**Information provided**
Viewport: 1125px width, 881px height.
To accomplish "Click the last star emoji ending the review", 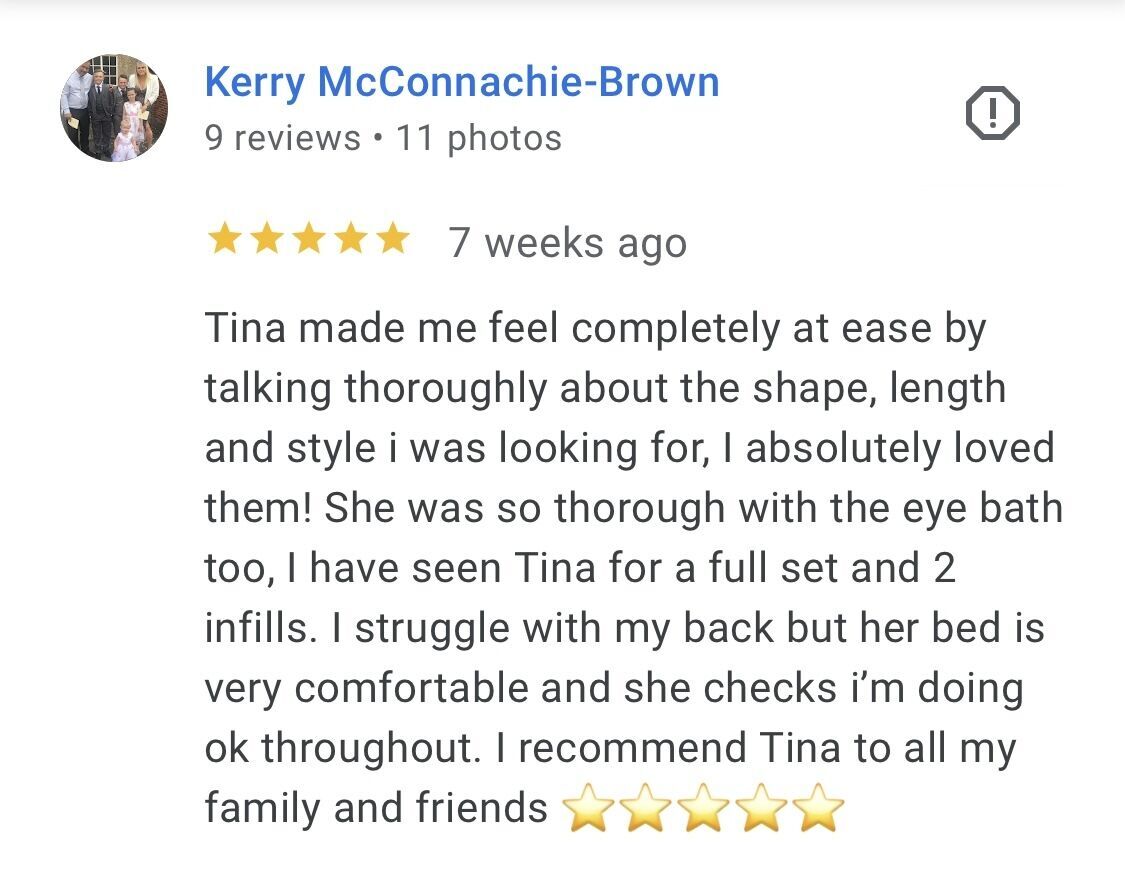I will [820, 808].
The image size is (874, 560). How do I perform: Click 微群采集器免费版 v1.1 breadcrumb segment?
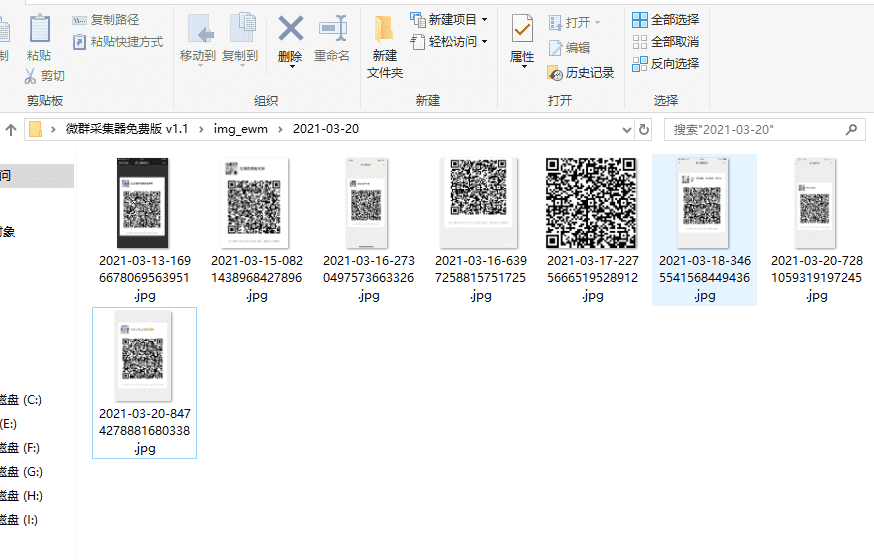click(x=127, y=130)
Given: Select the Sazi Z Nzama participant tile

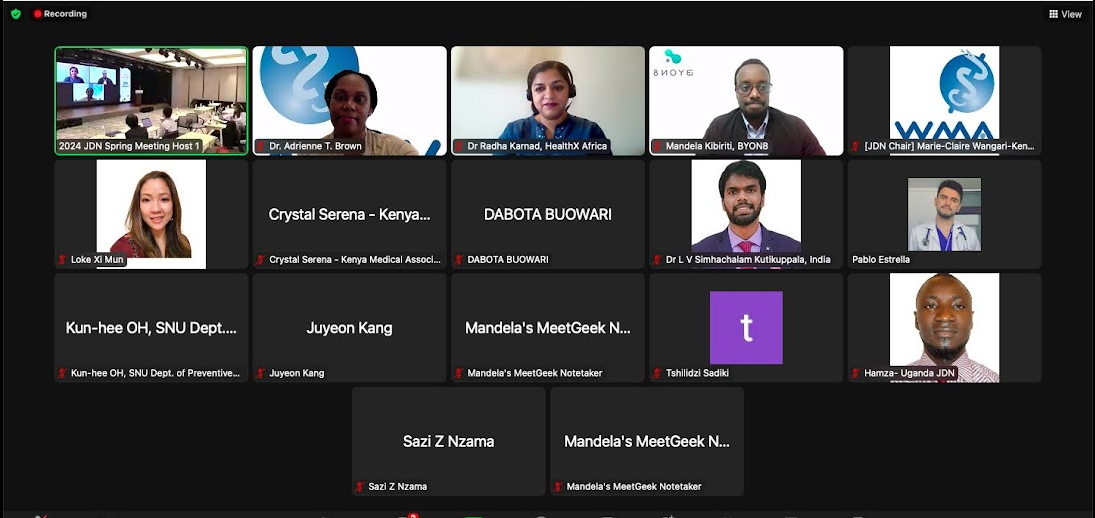Looking at the screenshot, I should click(x=448, y=441).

**Work order**
Write out the lines of the material from the one containing "The image size" through the last, exactly and only those. Leave every picture out.

**Reply**
The image size is (874, 560). How do I perform: Click 微群采集器免费版 v1.1 breadcrumb segment?
click(x=127, y=130)
Given: Select the Sazi Z Nzama participant tile

Looking at the screenshot, I should click(x=448, y=441).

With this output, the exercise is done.